Difficultés diagnostiques et thérapeutiques chez la personne âgée
Les encéphalites auto-immunes expriment moins de caractéristiques inflammatoires chez la personne âgée, avec moins de signe inflammatoire à l’ IRM cérébrale ou dans le LCR (16). Le diagnostic peut être encore plus difficile lorsque les biomarqueurs de démence du LCR sont anormaux. Dans une étude récente, presque 50% des patients avec encéphalites auto-immunes (LGI1, GABABR et NMDAR) se manifestant par des démences avaient des anomalies des biomarqueurs du LCR suggestive d’ une maladie neurodégénérative (8).
Les traitements immunosuppresseurs sont associés à des effets secondaires potentiellement problématique chez la personne âgée. Les glucocorticoïdes au plus ou moins long cours entrainent un risque d’ ostéoporose, d’ hypertension artérielle, de troubles digestifs et d’ infections entre autres. Les immunosuppresseurs d’ épargne corticostéroïdes, en particulier le rituximab, sont également associés à un risque infectieux accru dont une augmentation du risque d’ infection sévère à SARS-CoV-2 (17). Au vu d’ une présentation de la maladie moins « inflammatoire », probablement en lien avec l’ immunosénescence, on pourrait également suspecter une moins bonne réponse à l’ immunothérapie chez la personne âgée (18).

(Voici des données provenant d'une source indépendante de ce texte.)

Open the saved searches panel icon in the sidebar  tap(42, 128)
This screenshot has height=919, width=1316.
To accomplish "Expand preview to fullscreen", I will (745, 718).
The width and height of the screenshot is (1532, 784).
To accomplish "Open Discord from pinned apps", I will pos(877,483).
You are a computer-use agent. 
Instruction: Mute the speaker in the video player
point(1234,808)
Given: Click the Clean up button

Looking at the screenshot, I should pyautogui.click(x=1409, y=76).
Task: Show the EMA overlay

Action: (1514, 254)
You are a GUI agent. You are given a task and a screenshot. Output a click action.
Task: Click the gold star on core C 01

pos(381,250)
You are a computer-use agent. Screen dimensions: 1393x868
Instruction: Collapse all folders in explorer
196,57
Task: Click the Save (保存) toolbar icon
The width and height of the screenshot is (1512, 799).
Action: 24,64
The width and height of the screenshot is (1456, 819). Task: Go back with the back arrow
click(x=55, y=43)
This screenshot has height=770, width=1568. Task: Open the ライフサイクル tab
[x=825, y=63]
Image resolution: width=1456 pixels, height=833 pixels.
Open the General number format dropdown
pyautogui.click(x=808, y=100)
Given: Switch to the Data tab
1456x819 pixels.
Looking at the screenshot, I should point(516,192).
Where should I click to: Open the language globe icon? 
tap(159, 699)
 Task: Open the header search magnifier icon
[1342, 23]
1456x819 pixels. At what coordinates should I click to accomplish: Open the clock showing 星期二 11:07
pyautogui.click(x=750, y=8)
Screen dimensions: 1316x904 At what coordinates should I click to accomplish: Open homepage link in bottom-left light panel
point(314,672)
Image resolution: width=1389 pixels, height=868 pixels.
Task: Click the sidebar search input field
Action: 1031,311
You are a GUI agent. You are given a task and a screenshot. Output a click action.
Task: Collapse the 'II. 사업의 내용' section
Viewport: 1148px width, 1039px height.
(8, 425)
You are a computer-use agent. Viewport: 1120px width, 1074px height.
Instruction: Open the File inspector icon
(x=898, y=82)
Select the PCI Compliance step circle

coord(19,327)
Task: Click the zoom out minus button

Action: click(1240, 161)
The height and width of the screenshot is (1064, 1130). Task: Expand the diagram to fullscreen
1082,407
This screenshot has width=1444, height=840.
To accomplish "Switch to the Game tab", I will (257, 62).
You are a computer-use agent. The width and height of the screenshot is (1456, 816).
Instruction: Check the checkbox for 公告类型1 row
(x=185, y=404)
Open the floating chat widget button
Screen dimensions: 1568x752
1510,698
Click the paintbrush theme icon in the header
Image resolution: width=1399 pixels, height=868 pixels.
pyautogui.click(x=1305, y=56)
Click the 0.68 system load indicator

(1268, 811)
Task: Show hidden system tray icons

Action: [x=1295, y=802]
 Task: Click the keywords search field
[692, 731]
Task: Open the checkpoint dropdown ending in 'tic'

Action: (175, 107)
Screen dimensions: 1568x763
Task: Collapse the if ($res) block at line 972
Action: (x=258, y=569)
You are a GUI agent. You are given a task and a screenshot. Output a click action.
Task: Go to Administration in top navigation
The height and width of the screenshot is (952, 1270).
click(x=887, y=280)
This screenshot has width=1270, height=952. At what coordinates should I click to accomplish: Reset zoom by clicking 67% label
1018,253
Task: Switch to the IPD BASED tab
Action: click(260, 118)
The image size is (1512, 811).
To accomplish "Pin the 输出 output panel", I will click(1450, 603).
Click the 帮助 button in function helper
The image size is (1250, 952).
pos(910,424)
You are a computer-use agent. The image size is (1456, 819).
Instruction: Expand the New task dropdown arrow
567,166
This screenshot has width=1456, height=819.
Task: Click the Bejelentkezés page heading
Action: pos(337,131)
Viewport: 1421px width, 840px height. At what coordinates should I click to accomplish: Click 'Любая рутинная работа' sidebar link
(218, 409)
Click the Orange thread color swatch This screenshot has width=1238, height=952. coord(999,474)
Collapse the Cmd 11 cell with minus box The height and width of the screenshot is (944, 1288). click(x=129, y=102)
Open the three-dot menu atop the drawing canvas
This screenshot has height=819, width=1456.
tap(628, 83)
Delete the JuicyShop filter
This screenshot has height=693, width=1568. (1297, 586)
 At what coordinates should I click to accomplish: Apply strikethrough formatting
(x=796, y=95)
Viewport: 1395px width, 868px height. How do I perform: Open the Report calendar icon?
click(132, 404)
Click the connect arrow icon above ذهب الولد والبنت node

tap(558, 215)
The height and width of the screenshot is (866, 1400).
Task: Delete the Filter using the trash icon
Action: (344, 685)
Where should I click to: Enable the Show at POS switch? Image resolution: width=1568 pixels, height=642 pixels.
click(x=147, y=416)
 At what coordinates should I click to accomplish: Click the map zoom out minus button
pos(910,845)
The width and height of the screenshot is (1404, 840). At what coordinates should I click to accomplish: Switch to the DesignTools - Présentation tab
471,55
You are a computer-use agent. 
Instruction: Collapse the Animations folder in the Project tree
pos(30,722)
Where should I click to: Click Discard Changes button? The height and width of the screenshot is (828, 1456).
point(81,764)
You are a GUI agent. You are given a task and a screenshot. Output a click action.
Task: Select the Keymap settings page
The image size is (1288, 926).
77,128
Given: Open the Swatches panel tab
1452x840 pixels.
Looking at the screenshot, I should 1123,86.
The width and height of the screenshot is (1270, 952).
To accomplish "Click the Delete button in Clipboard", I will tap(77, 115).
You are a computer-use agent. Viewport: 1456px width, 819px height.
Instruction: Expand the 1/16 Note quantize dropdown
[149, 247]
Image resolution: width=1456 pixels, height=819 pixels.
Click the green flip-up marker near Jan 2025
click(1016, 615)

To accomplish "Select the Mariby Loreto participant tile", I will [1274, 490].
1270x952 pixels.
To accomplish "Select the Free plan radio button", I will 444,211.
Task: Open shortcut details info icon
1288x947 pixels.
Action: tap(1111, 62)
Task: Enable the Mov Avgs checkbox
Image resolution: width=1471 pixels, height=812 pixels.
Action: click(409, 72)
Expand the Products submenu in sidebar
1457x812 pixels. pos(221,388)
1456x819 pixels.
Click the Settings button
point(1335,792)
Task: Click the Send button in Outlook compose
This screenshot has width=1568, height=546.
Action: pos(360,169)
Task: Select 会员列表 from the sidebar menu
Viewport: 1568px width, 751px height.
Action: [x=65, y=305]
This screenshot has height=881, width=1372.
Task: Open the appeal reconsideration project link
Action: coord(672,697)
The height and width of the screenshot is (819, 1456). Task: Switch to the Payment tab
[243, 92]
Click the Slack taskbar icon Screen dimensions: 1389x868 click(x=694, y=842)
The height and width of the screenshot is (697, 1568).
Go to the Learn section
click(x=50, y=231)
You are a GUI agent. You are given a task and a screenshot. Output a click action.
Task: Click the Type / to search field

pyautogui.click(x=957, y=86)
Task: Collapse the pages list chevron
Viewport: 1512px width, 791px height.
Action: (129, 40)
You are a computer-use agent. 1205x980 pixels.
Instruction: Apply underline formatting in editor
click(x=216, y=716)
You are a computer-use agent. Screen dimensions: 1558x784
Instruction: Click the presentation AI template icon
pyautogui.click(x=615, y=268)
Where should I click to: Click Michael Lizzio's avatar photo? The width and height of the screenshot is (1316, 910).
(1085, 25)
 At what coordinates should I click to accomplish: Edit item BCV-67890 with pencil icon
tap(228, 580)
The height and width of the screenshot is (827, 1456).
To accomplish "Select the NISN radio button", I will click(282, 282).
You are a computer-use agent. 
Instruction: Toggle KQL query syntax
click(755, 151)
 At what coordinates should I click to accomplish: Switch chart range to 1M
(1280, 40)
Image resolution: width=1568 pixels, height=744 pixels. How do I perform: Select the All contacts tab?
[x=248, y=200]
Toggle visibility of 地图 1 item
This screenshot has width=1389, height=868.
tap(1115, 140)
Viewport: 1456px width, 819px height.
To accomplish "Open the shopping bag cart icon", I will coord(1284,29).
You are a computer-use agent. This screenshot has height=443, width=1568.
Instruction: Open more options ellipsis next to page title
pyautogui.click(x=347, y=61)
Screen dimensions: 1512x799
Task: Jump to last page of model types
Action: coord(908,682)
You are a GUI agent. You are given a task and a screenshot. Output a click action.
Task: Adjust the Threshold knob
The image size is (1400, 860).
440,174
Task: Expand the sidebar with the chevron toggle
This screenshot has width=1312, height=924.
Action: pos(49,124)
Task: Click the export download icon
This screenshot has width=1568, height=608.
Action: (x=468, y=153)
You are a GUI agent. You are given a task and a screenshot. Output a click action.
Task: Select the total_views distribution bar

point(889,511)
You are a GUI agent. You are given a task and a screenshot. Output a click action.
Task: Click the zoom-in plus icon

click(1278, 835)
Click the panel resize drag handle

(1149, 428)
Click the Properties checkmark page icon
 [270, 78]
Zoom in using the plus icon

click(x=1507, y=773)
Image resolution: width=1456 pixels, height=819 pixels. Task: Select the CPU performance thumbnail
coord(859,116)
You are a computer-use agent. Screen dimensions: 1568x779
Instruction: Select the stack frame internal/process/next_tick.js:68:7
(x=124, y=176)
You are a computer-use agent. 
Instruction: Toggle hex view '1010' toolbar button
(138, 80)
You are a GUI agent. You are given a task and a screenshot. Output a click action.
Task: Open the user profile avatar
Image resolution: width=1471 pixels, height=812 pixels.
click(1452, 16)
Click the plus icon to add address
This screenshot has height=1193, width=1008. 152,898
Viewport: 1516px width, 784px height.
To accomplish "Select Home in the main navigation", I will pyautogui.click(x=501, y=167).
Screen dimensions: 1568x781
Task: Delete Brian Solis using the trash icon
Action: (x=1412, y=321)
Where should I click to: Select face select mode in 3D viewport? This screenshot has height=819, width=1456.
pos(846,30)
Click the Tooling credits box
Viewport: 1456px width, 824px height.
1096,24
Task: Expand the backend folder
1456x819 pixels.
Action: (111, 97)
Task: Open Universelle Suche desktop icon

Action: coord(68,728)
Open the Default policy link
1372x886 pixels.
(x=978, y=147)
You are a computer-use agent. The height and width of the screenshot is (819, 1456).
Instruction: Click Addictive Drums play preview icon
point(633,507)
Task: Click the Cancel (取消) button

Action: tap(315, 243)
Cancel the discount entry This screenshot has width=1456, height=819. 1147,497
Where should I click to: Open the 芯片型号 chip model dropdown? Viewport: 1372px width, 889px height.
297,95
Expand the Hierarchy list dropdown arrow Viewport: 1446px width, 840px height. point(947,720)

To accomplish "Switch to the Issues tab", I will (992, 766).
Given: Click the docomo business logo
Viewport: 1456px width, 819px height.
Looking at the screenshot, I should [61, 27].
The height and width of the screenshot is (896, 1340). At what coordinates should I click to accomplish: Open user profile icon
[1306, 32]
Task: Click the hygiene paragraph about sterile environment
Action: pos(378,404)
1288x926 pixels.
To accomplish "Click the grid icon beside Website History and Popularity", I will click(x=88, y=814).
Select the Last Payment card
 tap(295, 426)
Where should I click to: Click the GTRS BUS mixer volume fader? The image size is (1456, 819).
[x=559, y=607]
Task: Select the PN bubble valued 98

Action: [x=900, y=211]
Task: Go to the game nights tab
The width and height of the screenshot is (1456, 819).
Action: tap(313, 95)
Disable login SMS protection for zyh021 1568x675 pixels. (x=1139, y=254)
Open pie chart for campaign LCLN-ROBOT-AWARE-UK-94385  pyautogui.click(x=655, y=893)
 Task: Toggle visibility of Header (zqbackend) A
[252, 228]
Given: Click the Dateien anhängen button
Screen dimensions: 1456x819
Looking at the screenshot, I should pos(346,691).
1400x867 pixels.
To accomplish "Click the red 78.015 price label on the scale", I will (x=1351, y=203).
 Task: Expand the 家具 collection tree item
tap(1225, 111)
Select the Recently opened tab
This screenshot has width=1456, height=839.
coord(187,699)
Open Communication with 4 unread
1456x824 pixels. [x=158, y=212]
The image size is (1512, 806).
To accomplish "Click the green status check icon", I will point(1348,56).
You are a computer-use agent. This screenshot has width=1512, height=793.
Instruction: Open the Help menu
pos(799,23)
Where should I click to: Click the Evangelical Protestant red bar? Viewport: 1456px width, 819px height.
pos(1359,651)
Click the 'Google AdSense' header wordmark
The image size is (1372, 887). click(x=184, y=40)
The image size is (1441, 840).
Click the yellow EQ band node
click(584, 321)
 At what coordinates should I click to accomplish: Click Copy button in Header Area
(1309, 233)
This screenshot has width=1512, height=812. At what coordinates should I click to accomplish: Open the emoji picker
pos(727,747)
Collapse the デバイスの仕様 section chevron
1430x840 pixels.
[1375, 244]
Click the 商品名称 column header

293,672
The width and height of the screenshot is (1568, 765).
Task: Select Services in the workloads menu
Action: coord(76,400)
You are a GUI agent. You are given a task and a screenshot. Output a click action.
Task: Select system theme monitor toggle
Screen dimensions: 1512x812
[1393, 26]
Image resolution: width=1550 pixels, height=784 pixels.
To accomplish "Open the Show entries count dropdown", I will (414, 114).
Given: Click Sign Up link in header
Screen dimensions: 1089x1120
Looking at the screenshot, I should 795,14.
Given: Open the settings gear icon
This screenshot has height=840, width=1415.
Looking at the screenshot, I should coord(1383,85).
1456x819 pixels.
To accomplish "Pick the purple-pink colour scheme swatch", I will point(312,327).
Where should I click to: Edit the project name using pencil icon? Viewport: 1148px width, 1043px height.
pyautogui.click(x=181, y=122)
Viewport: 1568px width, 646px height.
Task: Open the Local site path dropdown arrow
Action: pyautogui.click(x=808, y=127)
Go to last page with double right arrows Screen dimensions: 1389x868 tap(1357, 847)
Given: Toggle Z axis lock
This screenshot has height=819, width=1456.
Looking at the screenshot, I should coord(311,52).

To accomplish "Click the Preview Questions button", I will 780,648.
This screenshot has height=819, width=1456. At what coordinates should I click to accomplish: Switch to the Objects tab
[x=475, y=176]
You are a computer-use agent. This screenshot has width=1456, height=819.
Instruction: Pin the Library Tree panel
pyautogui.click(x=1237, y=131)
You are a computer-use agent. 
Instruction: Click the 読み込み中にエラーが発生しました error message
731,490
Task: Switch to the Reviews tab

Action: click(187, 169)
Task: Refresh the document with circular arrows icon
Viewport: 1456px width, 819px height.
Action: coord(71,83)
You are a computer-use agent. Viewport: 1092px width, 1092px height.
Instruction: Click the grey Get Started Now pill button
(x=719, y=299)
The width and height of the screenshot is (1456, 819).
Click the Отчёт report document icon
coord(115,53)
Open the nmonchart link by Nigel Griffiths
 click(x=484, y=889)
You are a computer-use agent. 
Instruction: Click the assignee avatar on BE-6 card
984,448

Copyright Aerzteverlag medinfo AG
Dr Valentin Loser
Médecin assistant
Service de neurologie, Département des neurosciences cliniques
Centre hospitalier universitaire vaudois et Université de Lausanne
Rue du Bugnon 46
CH-1011 Lausanne
Valentin.Loser@chuv.ch
Pre Caroline Pot
Professeure associée et médecin associée
Service de neurologie, Département des neurosciences cliniques
Centre hospitalier universitaire vaudois et Université de Lausanne
Rue du Bugnon 46
CH-1011 Lausanne
Caroline.Pot-Kreis@chuv.ch
Les auteurs de cet article ne déclarent aucun conflit d’ intérêt.
◆ Les encéphalites auto-immunes sont des causes rares mais traitables de démence. Ce diagnostic doit être évoqué particulièrement en cas de démence chez un patient jeune, de forme rapidement progressive ou en cas de symptômes neurologiques associés, en particulier des crises épileptiques. Le diagnostic est plus difficile chez la personne âgée, en raison d’une présentation clinique et paraclinique moins « inflammatoire ». Le diagnostic repose sur plusieurs examens, en particulier le dosage des anticorps antineuronaux qui doit se faire dans le sang et le LCR. Ceci souligne l’importance d’une évaluation neurologique des patients présentant des démences, en particulier en cas d’atypie.